YOUR GOAL: Lines from the records below that contain the word "agent" are to be copied out.

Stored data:
• • • •
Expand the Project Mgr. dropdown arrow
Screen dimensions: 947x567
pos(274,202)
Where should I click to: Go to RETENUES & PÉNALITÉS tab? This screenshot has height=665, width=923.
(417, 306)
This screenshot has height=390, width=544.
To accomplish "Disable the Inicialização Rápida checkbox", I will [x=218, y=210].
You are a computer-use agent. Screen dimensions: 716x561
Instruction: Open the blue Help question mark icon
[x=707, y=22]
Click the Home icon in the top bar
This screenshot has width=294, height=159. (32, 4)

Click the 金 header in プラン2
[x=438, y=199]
• • • •
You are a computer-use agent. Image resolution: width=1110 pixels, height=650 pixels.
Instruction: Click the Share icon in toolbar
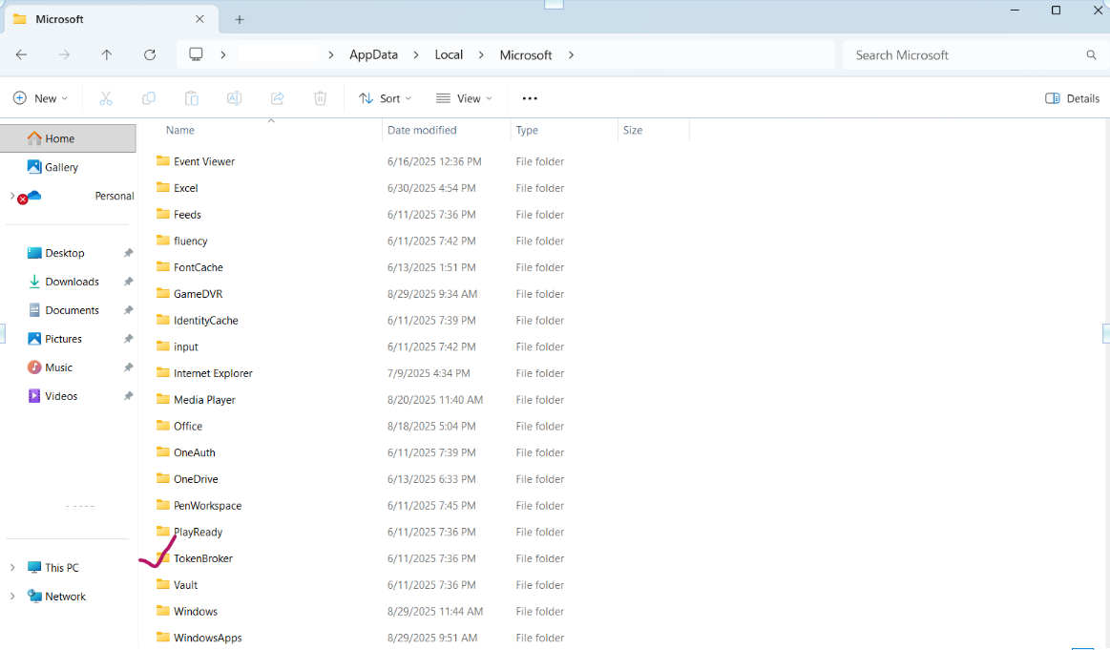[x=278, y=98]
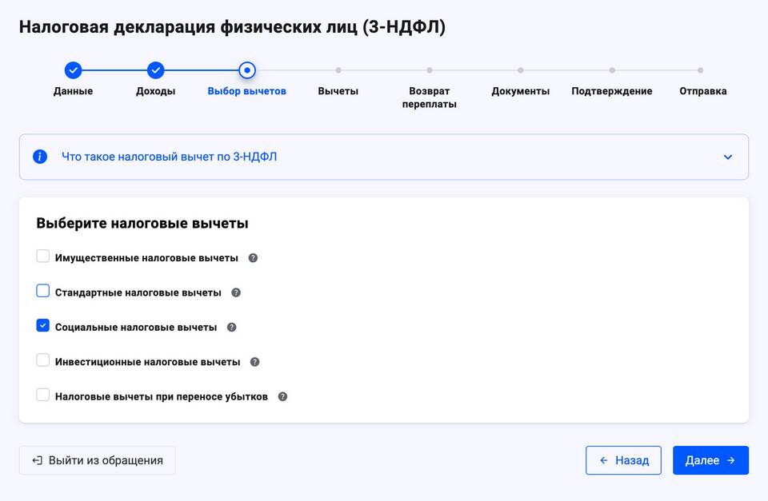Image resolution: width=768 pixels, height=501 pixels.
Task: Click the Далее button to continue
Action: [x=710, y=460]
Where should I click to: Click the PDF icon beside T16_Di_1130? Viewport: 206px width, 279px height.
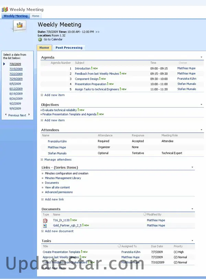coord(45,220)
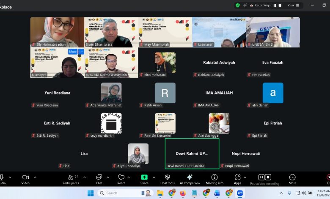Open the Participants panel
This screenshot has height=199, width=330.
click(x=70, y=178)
• • • •
ANSWER SPACE:
You are a computer-use agent. Screen dimensions: 716x561
You are a computer-use agent. Image resolution: width=1110 pixels, height=650 pixels.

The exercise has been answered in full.